Этого переростка оставили в школе на должности дворника, хотя он, по сути, ничего не делал, являясь просто главным над всеми парнями. Он насиловал понравившихся ему девушек, опускал парней, на которых ему показывала директриса, и никто ему не мог дать отпор из-за его силы и разряда по боксу. Николай по кличке Бугор был самым грозным человеком в интернате, по мнению Ивана, но, к сожалению, не самым страшным, и я, находясь в полуобморочном состоянии, стал это наконец понимать. Моя бравада и запал всё изменить стали медленно улетучиваться.

Видя, что я уже едва шевелюсь, он пнул меня напоследок и вышел из душевой, а вскоре туда зашли уже знакомые мне Губа и Бык. Подхватив меня под руки, они не сильно смотрели, как я бьюсь о пол или лестницу, дотащили до кровати и, бросив на неё, так меня и оставили. Сознание стало медленно, словно испорченная лампочка, мигать, затем и пропало вовсе.

– Эй, – тихий шёпот на ухо привёл меня в чувство. Ощутив, что рот мой зажат рукой, я сразу же дёрнулся, испугавшись, но неизвестный завалился на меня всем телом.

– Тихо! Я только побазарить хочу! – прошипел он. – Не дёргайся, а то всех разбудишь!

Поняв, что он и правда не хочет меня бить, я замер.

– В общем, дело такое, либо ты даёшь себя избивать ещё пять ночей, либо Бугор с подручными тебя вые…т в жопу, – сказал мне тихо неизвестный, – я видел это несколько раз, и поверь мне, опущенным ты точно не захочешь дальше тут учиться. Тебе будут давать на клык все старшаки, а у Бугра будешь вообще полгода новой шлюшкой, прежняя ему уже надоела. Видел же Редьку? В углу один всегда сидит в столовой.

Я кивнул, поскольку и Иван об этом рассказывал, как и ещё о десяти подростках, прошедших перед ним в качестве опущенных, которые либо не понравились педофилу, либо, наоборот, слишком сильно ему понравились.

– Хочешь стать как он?

Я отрицательно покачал головой.

– Просто дай себя избить, парни не будут слишком усердствовать, но сделать они это должны, поскольку такой порядок!

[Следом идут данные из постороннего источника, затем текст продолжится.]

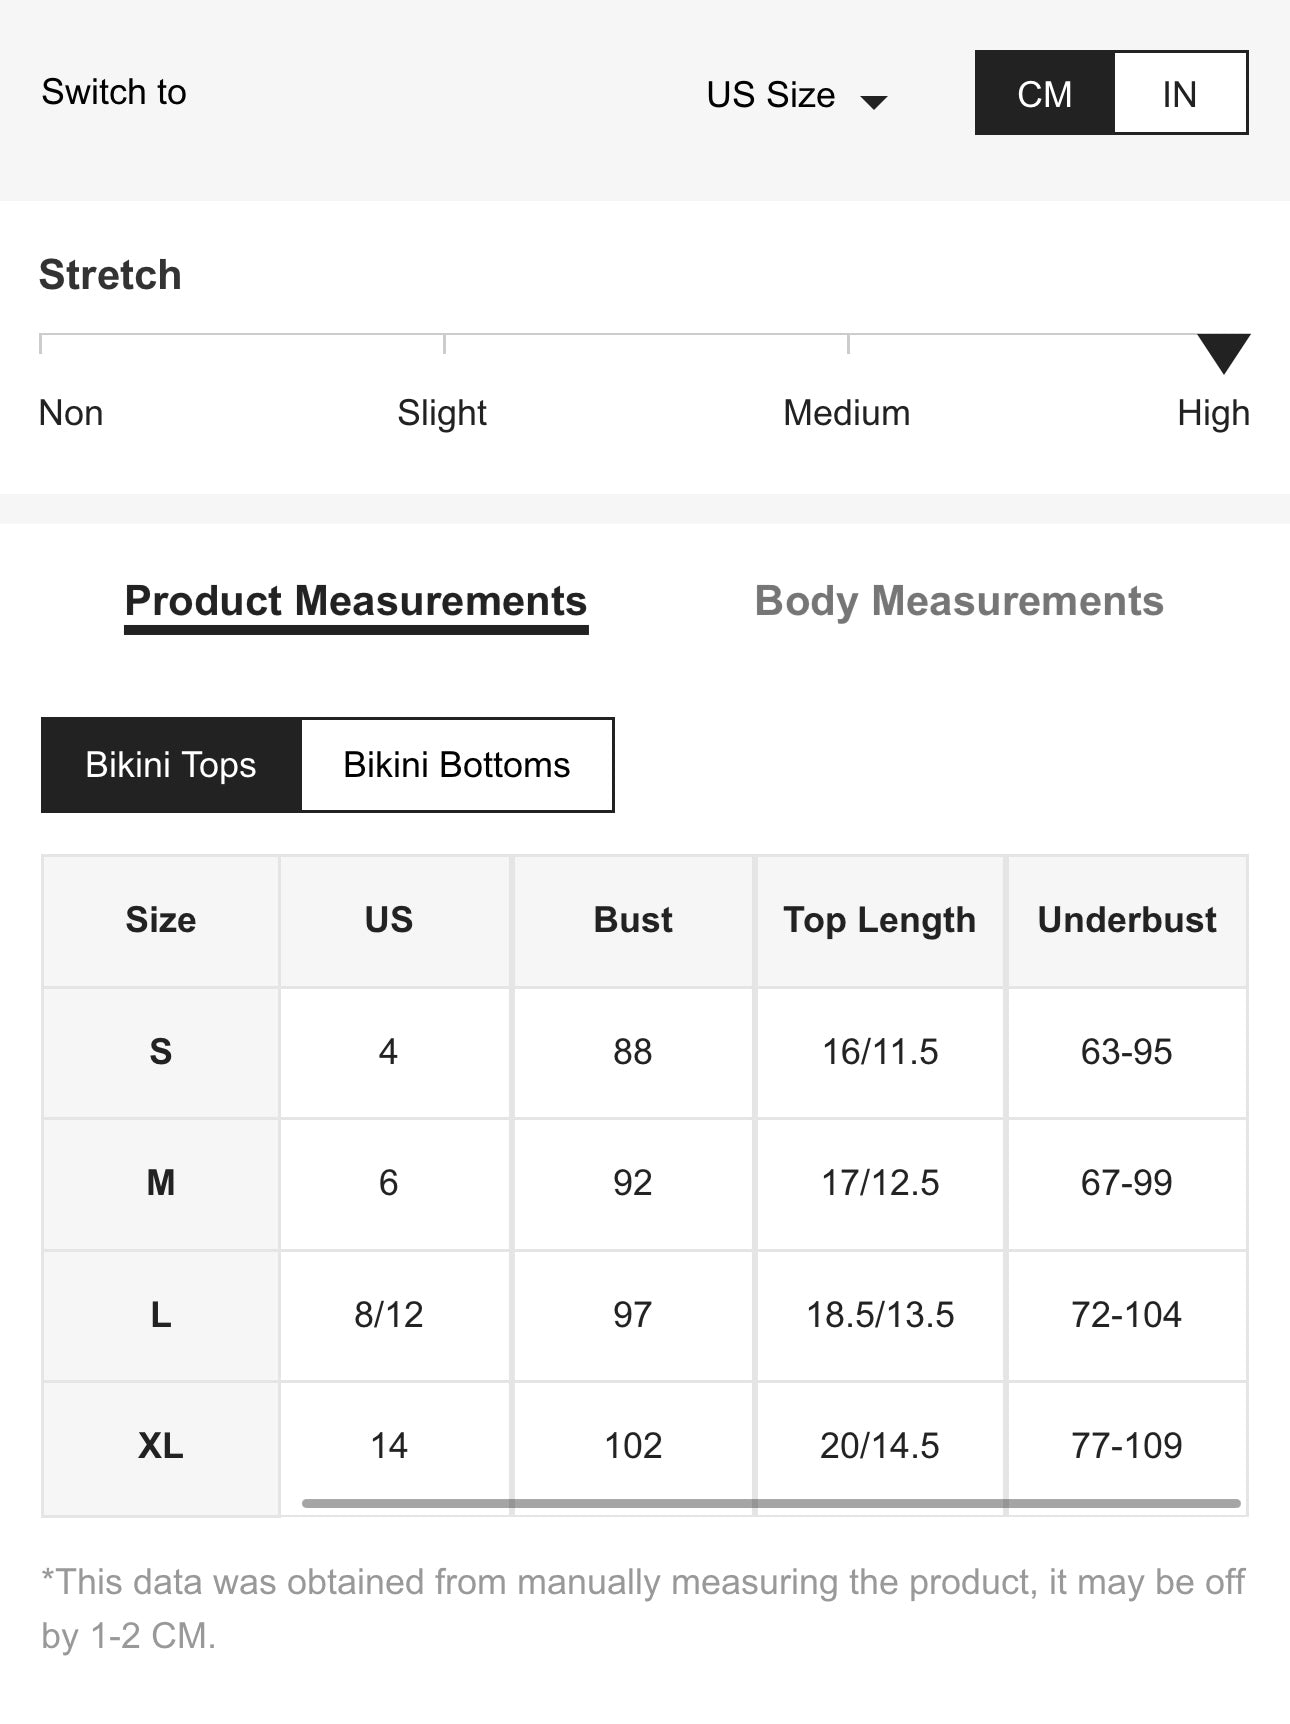Show Bikini Bottoms measurements

coord(457,765)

Обещаешь, что не будет с твоей стороны выкрутасов?

Мне оставалось лишь кивнуть, становиться опущенным в закрытом социуме, где царят животные порядки и право сильного, было опасно для собственной жизни.

– Вот и отлично, – обрадовался неизвестный и убрал ладонь от моего рта, – смотри! Ты слово дал!

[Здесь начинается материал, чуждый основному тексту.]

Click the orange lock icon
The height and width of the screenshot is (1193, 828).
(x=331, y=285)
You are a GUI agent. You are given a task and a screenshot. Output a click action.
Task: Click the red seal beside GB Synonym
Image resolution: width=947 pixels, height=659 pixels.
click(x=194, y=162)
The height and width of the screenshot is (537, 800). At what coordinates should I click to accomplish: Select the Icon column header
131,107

Я промолчал и лишь проводил взглядом, как его тень выскальзывает из комнаты в коридор.

Избили меня под утро, накинув на голову одеяло, и били и правда не так, как это было в первые две ночи, так что на занятия я смог пойти на своих ногах, хотя сопли текли рекой, а температура была, наверно, под сорок. Заодно узнав ещё одно правило интерната: что бы ни случилось, в школе ты должен быть всегда! Причём с полностью выученными и сделанными уроками, поскольку за каждую полученную двойку следовало избиение от старшаков.

Мы сидели в одном классе, и все учителя по разным предметам приходили к нам, словно роботы отчитывали материал и, расписав домашнее задание, тут же исчезали до следующего урока. Никто с нами не разговаривал, наша успеваемость никого особо не волновала. Главное, чтобы домашка была сделана и тетрадь не изобиловала кляксами от чернил.

Обратно мы возвращались через столовую, и я снова ощутил разницу между кормёжкой в больнице и здесь. Жидкая баланда, без вкуса, зато с резким кислым запахом давно не стиранных носков, в которой плавали листья капусты и сладкий промороженный картофель, была частым гостем на столах у интернатовцев, поэтому её ели все, у кого не имелось либо блата у директрисы и воспитателей, либо поставок извне. Часть детей здесь была из вполне себе благополучных семей, просто родители уезжали на полугодовые вахты и временно сдавали своих детей в школу-интернат, забирая их по возвращении. Таких здесь не любили, называли «гостями», но почти все с ними старались дружить, поскольку нормальная еда у них была почти всегда, ведь родственники приезжали почти каждые выходные.